Hauschild teaches sorafenib inhibits VEGF receptors (Table 1; section 2), but appears to have limiting single-agent therapeutic function in metastatic/advanced melanoma (abstract; section 4). Hauschild cites Lev (above) and teaches “the rationale to combine DTIC with sorafenib is that DTIC treatment had been demonstrated to upregulate VEGF expression in melanoma cells in vitro (p. 569, section 5). Hauschild teaches clinical application of sorafenib combined with DTIC to melanoma patients successfully increased progression-free survival (PFS), for DTIC + sorafenib compared to DTIC alone (section 5; Table 2 on p. 571).
It would have been prima facie obvious to one of ordinary skill in the art at the time the invention was made to combine DTIC with sorafenib in the method of treating melanoma patients taught by Escudier. One would have been motivated to, and have a reasonable expectation of success to, because: (1) Escudier, Lev, and Hauschild teach DTIC and sorafenib are known agents for the treatment of melanoma, teach the common development of resistance to single agent sorafenib or DTIC therapy, and teach the need to provide combination therapy to overcome resistance; (2) Escudier demonstrates that VEGF levels rise initially during therapy with sorafenib then decrease as treatment continues, whereas Lev and Hauschild teach DTIC therapy results in increasing VEGF levels in melanoma and suggest there is a need to combine DTIC with ant-VEGF therapy such as sorafenib; (3) Hauschild demonstrates clinical treatment of melanoma patients with combined sorafenib and DTIC, wherein the combination treatment resulted in improved PFS compared to single agent therapy.

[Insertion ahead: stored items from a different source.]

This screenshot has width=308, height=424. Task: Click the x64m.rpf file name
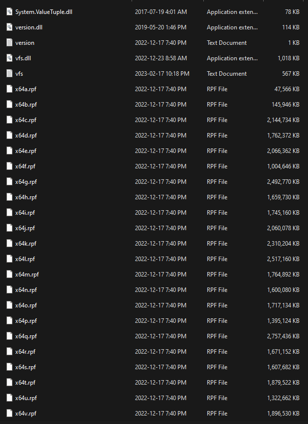tap(27, 275)
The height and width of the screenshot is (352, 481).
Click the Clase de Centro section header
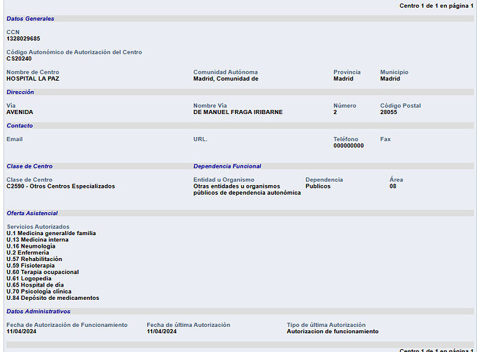[29, 166]
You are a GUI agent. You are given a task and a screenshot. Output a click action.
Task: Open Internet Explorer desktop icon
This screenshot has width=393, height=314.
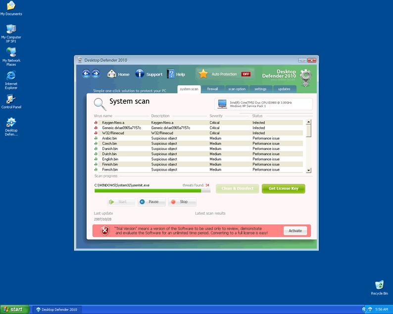click(11, 76)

Given the importance of monitoring VEGF during DTIC or sorafenib treatment, and the role VEGF plays in melanoma progression, as taught by the cited prior art, one would have been motivated to monitor VEGF levels during continued treatment with the combination DTIC + sorafenib treatment. Given the known successful methods for measuring VEGF during either therapy, one of skill in the art could have pursued monitoring VEGF expression levels during combination therapy and reasonably expected to see an initial increase in VEGF levels after treatment as compared to baseline and continued combination therapy with a reasonable expectation of success.
5. Claim 41, 46-53 remain rejected under pre-AIA 35 U.S.C. 103(a) as being unpatentable over Escudier et al (Cancer Therapy 2007, 13:1801-1809); as applied to claims 40, 42 45, 54, 56-58 above, and further in view of WO 2010/0127057, Glezer et al.

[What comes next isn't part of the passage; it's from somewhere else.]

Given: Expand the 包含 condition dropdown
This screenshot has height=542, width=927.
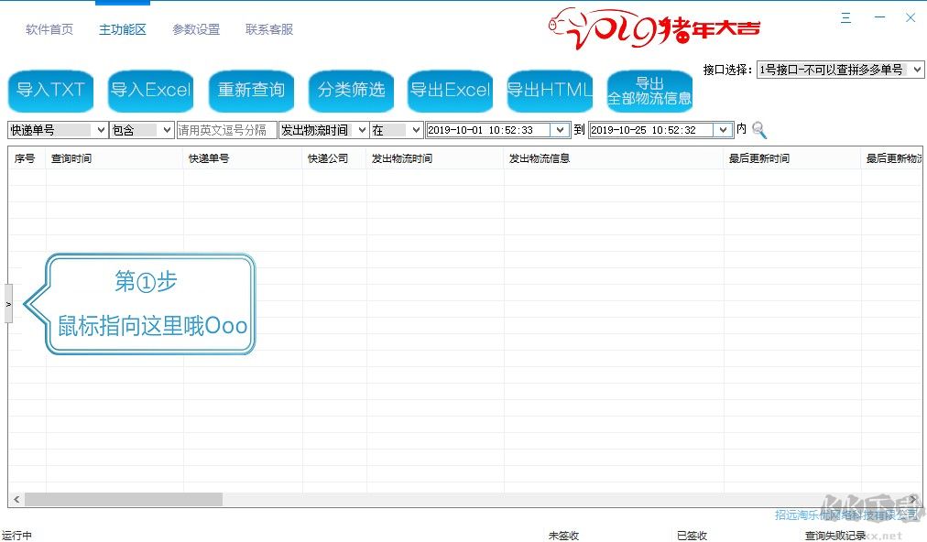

Escudier teaches a method of administering a treatment comprising sorafenib to a melanoma patient, the method comprising measuring and comparing levels of VEGF in patient test samples at baseline and during treatment, and continuing treatment when VEGF levels are higher than baseline, wherein VEGF measurement was conducted using a commercially available ELISA, as set forth above.
Escudier does not teach the immunoassay comprises a multiplexed assay measurement comprising a plurality of biomarkers; multi-well assay plate; cartridge; plurality of electrodes; measuring ECL labels, or particles with antibodies immobilized on them.
Glezer teaches an immunoassay for measuring VEGF levels in a patient test sample in order to assess changes in VEGF levels during sorafenib treatment relative to baseline; the immunoassay comprising a commercially available multi-well, multi-spot MSD® electrochemiluminescent (ECL) assay (MSD MULTI-SPOT® plate) that comprises a cartridge and is able to detect multiple biomarkers in a single test reaction including VEGF using ECL label and a plurality of electrodes (p. 3-9 and 14-20; Examples, Table 1; claims 1-3, 5, 7, 12-16, 18-19, 23-30). Glezer also teaches known immunoassays utilizing particles having antibodies immobilized to them for detection of proteins such as the Luminex® system, or magnetic particles for flow cytometry (p. 15-16).
It would have been prima facie obvious to one of ordinary skill in the art at the time the invention was made to utilize a commercially available MSD MULTI-SPOT® plate and ECL detection or particles having immobilized antibodies on them for the detection of the one or more biomarkers comprising VEGF in the method of Escudier. One would have been motivated to, and have a reasonable expectation of success to, because: (1) Escudier teaches using a commercially available ELISA to detect VEGF levels during sorafenib treatment, including comparing baseline VEGF levels with VEGF levels detected during therapy; (2) Glezer also teaches detecting changes in VEGF levels compared to baseline in cancer patients treated with sorafenib using immunoassays and suggests utilizing MSD MULTI-SPOT® plate and ECL detection or using known particles having immobilized antibodies on them for the detection of one or more biomarkers comprising VEGF; and (3) Glezer successfully exemplifies using MSD MULTI-SPOT® plate and ECL detection to monitor levels of VEGF in cancer patient samples during sorafenib treatment.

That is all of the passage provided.